# Fan or A/C



## MF-Alpines (Mar 29, 2010)

I use a small spare bedroom as my curing room. I already have a dehumidifier in there. I need to add either or fan or and a/c unit. If you had your choice, which would you prefer? Trying to cure faster.


----------



## Kalne (Oct 25, 2007)

Why do you think you need either? I used a dehumidifier in a small room for curing.....it would get very warm there in the summer but not so warm I felt I needed to cool it down.


----------



## MF-Alpines (Mar 29, 2010)

Kalne said:


> Why do you think you need either?


LOL. I don't know. Seems like I should. The room does get very hot, especially in summer.


----------



## NubianSoaps.com (Oct 26, 2007)

I use a dehumidifier in the winter, no way could you run one in the summer here...and an AC in the spring and summer and fall  It's about wicking moisture out faster. A fan would do nothing here about the humidity that makes soap cure way to slow. Fan's are about blowing a breeze across your sweaty skin to make you feel cooler, to to blow cooler air from outside, inside.
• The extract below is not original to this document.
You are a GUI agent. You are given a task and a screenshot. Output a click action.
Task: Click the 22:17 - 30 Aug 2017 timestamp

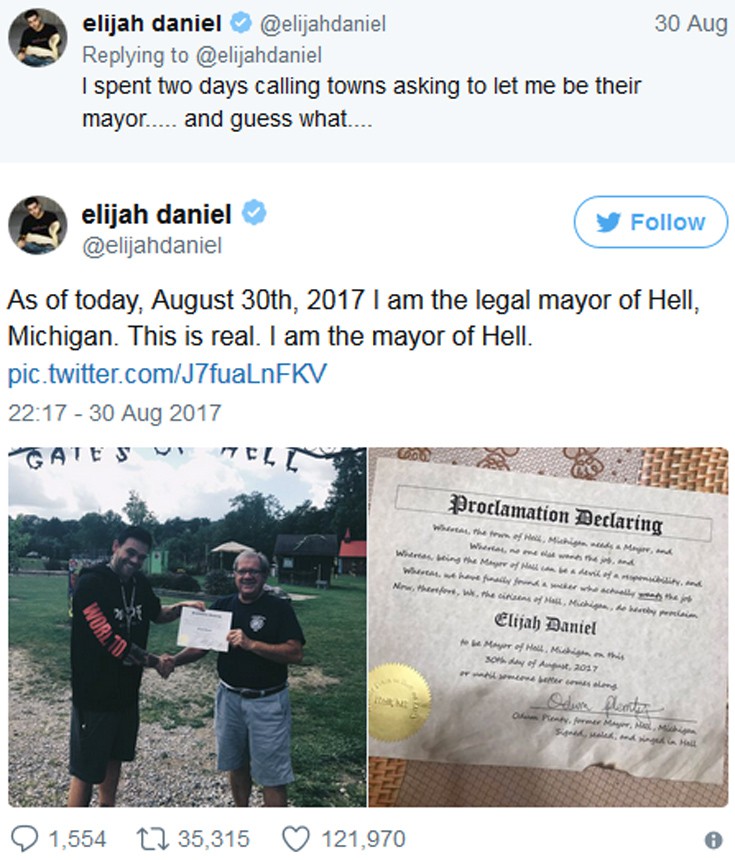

Vicki


----------



## MF-Alpines (Mar 29, 2010)

So would an A/C help?


----------



## Faye Farms (Sep 14, 2009)

Yes, A/C helps a lot. That's all I use when the humidity is high.


----------



## nightskyfarm (Sep 7, 2009)

They are very economical now for the single room window type. I have a small 1200 sq ft house and use one in the kitchen that is around 3 yrs old. My electric bill only went up $20 or less. I have central air with a 3 ton unit and to use 1 week in the heat of summer is over a $100 increase in my electric bill! I have not used my central air in three years, but this window unit works great to keep humidity down and cool the house to 70 in the kitchen and a bit warmer in the other rooms. We also have 3 ceiling fans going to move that cooler air around.


----------



## NubianSoaps.com (Oct 26, 2007)

It's all we use also Jennifer, instead of putting them in windows though we picture frame them in walls so you can still use your windows. So much cheaper and since I am so allergic to mold, so much healthier than duct work you really can't clean. Vicki


----------



## VickiLynne (Feb 8, 2008)

Wow, it never dawned on me about the window units being healthier for you. But, it sure makes a lot of sense!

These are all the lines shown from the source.